Day five of the ATS Experience is focused on making amends and reintegration. On a recent visit, we joined an elementary school circle at the close of the school day. A student named Caleb was practicing his apology to the person he harmed.
The scenario was this: Caleb had asked a couple of boys if they would stop kicking up dust in front of the school. This request angered the boys; in response, one of the boys knocked Caleb’s hat off and it fell to the ground. The boys had a physical fight, which resulted in a visit to ATS. Caleb was truly struggling with his apology, and when we asked him why, he emphatically stated, “I don’t know why I have to apologize. He started it!” We pulled Caleb out of the circle, and worked with him.
What we realized in the exchange, is that even though Caleb was wrong in fighting with the other student, he was also wronged – and we hadn’t attended to the fact that in many cases, students need to go through and process the questions for the harmed as well as the restorative questions for the accused.

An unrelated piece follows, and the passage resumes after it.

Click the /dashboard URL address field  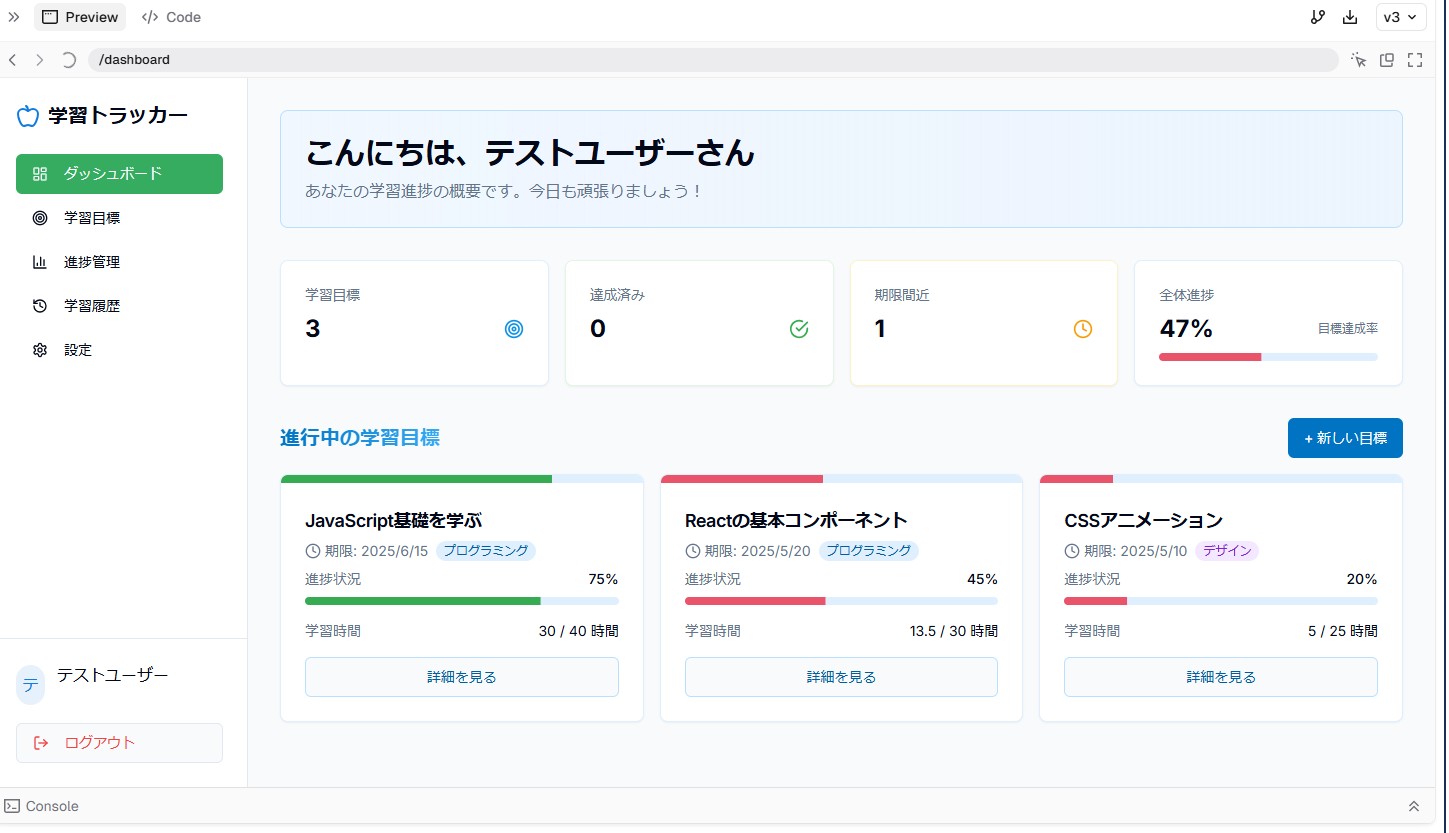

By going through the questions for the harmed, Caleb was able to move past being wronged and then own and make amends for what he had done. And that brings us to another valuable point: Often, students who are reluctant to apologize have difficulty because they don’t want to take responsibility for the whole event -- just like in Caleb’s case above.
We were able to share with Caleb that it was absolutely not ok for the other student to knock his hat off; and, he had to own and recognize his part in the event.